# Do this
Switch "GUI agent" to "screen assistant" everywhere in the listing below and give back its lines with nothing else altered, leaving out the pictures.

===== Source records =====

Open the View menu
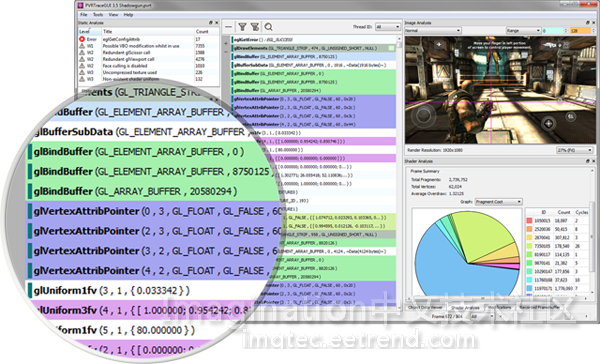Screen dimensions: 600x364 coord(113,15)
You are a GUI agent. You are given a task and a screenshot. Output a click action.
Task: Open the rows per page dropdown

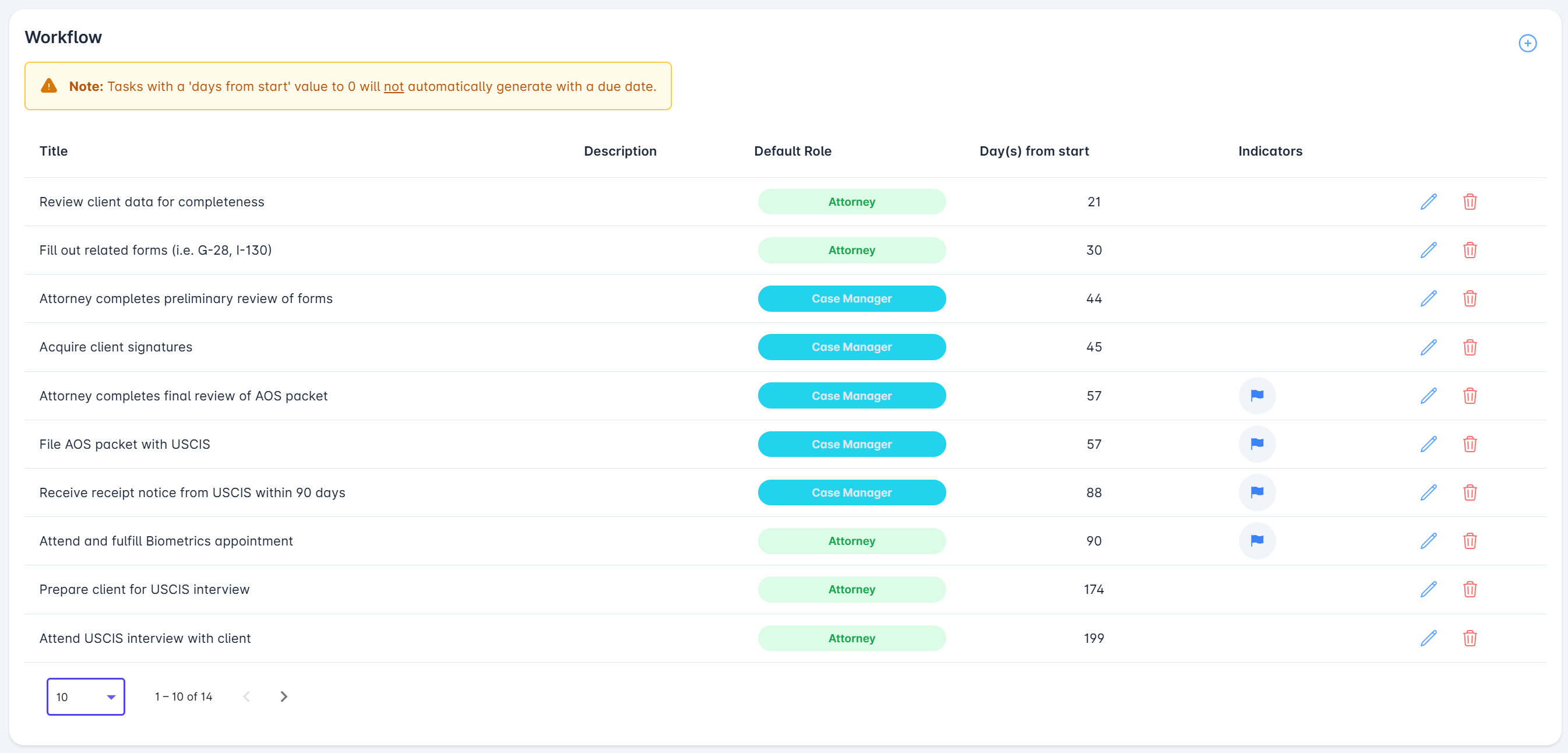tap(86, 696)
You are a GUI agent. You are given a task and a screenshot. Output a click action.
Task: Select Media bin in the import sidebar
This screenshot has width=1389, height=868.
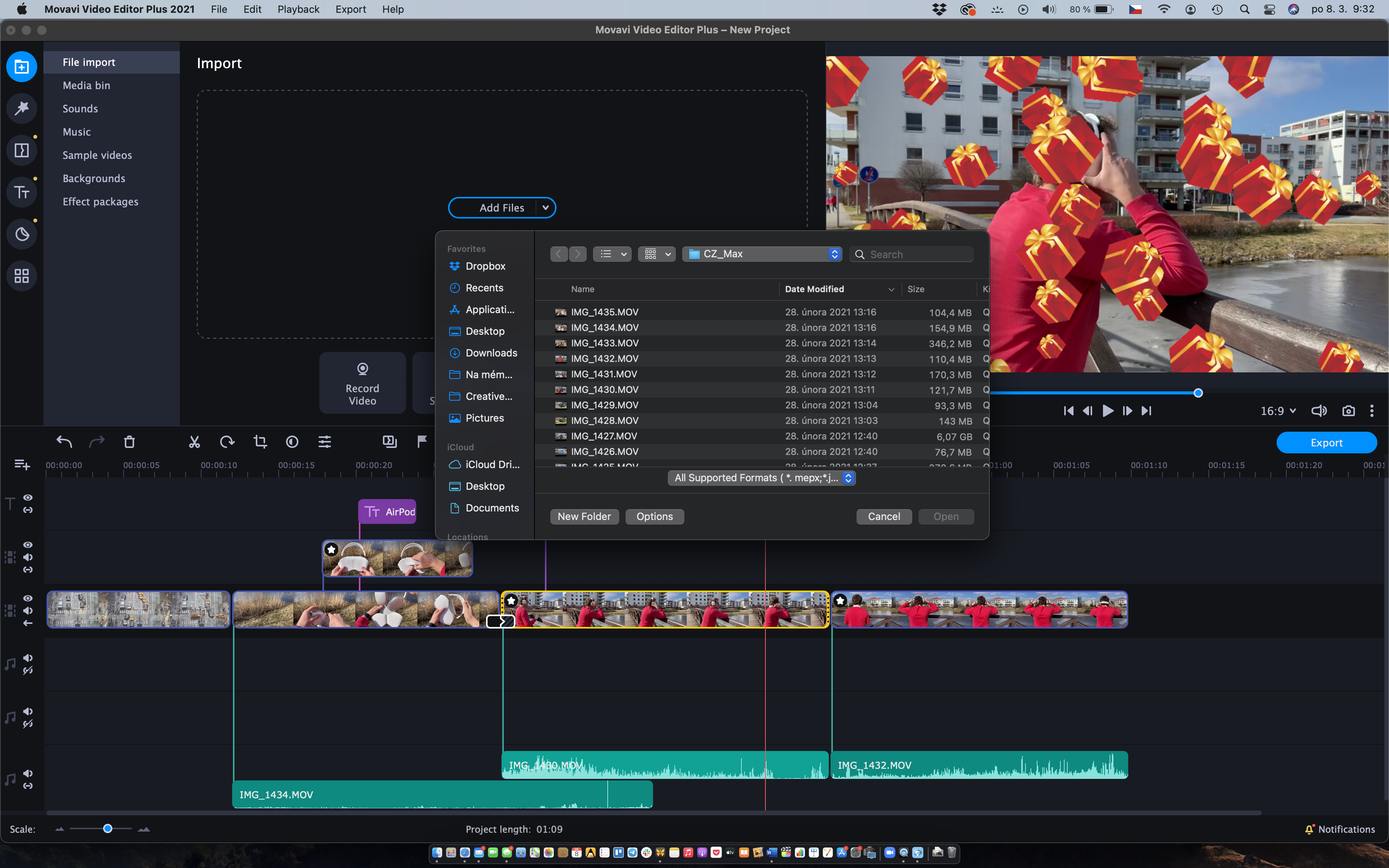pyautogui.click(x=86, y=85)
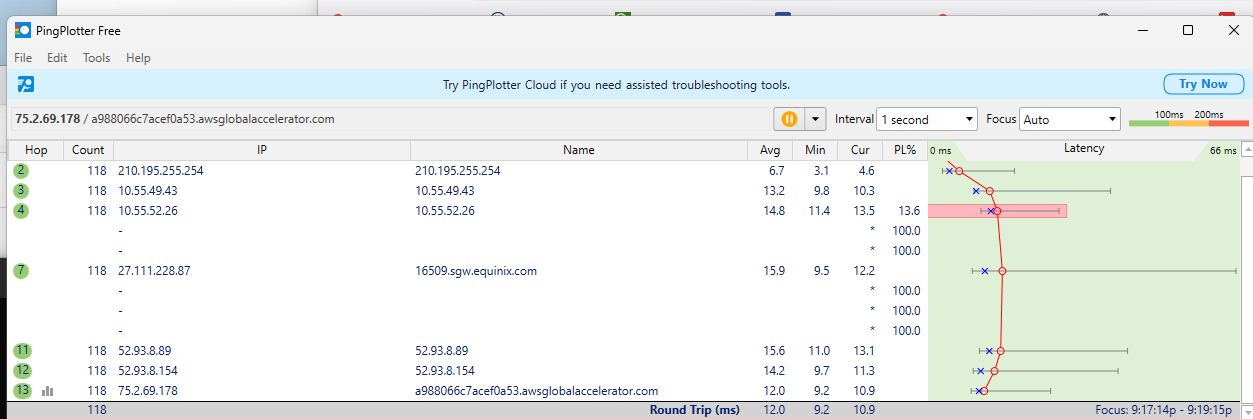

=====

# Output for this task
Open the View menu
Screen dimensions: 600x364 coord(113,15)
You are a screen assistant. You are given a task and a screenshot. Output a click action.
Task: Open the rows per page dropdown

tap(86, 696)
You are a screen assistant. You are given a task and a screenshot. Output a click action.
Task: Select Media bin in the import sidebar
This screenshot has width=1389, height=868.
pyautogui.click(x=86, y=85)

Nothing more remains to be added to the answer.